• Yang Dikerjakan
Tentukan apakah setiap pernyataan berikut sesuai dengan cerita tentang guru pengganti di bawah, lalu jawab ya atau tidak dengan menyertakan kutipan persis dari cerita sebagai penentunya. (a) Guru pengganti menggantikan seniornya yang sedang melanjutkan pendidikan. (b) Guru pengganti mengajar di kelas yang belum pernah diajar oleh seniornya. (c) Murid-murid lain tertawa karena pertanyaan guru ditujukan kepada Abdullah.

• Kutipan Teks
+++

Social Icons

Pages

Rabu, 25 April 2018

Sering di bully di sekolah, bukan berarti bodoh .[Sang Pembuka Kebaikan]

Seorang guru menggantikan seniornya yang kini melanjutkan pendidikannya ke jenjang yang lebih tinggi.
Sang guru pengganti ini mulai mengajar di kelas yang pernah diajar sang senior. Ia pun menjelaskan pelajaran lalu menanyakan sebuah soal kepada seorang murid.
Murid-murid lain tertawa karena pertanyaan tersebut ditujukan kepada Abdullah. Ternyata memang demikian, Abdullah selalu menjadi bahan tertawaan rekan-rekannya. Begitu pula ketika Abdullah berusaha menjawab pertanyaan yang diajukan kepadanya, mereka selalu saja begitu.

+++

• Data
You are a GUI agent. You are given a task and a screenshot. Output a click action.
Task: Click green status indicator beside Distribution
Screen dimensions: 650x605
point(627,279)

+++

• Contoh Penyelesaian
(a) Ya: "menggantikan seniornya yang kini melanjutkan pendidikannya ke jenjang yang lebih tinggi"
(b) Tidak: "mulai mengajar di kelas yang pernah diajar sang senior"
(c) Ya: "Murid-murid lain tertawa karena pertanyaan tersebut ditujukan kepada Abdullah"